» **Assignment**
Once you find the line with "625x533 pixels. How" in the entries below, return exactly every line from it through the line with "Toggle the dark heart reaction".

» **Supplied material**
-- Opening Marker --

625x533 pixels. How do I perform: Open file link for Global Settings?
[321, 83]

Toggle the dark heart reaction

-- Closing Marker --
-- Opening Marker --

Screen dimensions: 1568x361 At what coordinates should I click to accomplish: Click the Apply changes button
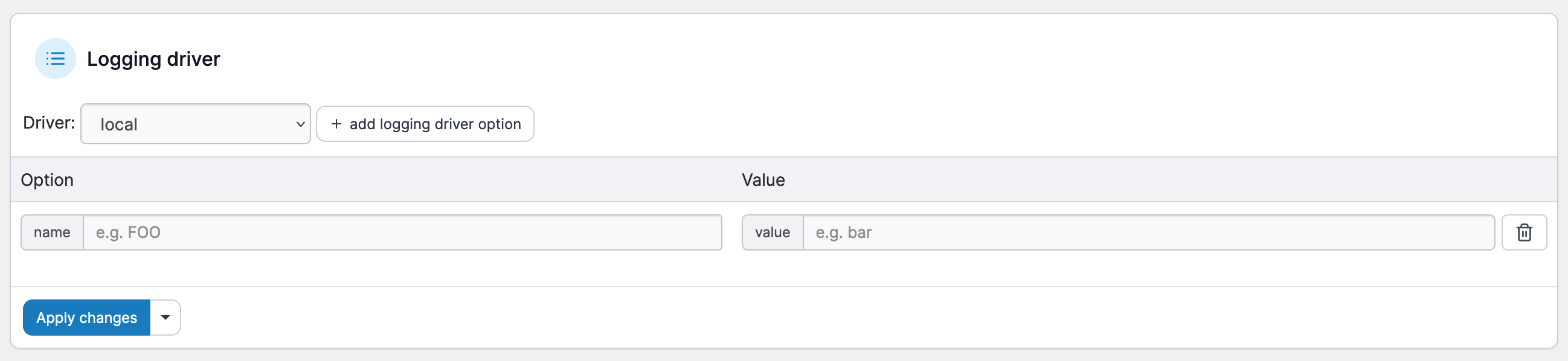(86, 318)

-- Closing Marker --

» **Task answer**
625x533 pixels. How do I perform: Open file link for Global Settings?
[321, 83]

Toggle the dark heart reaction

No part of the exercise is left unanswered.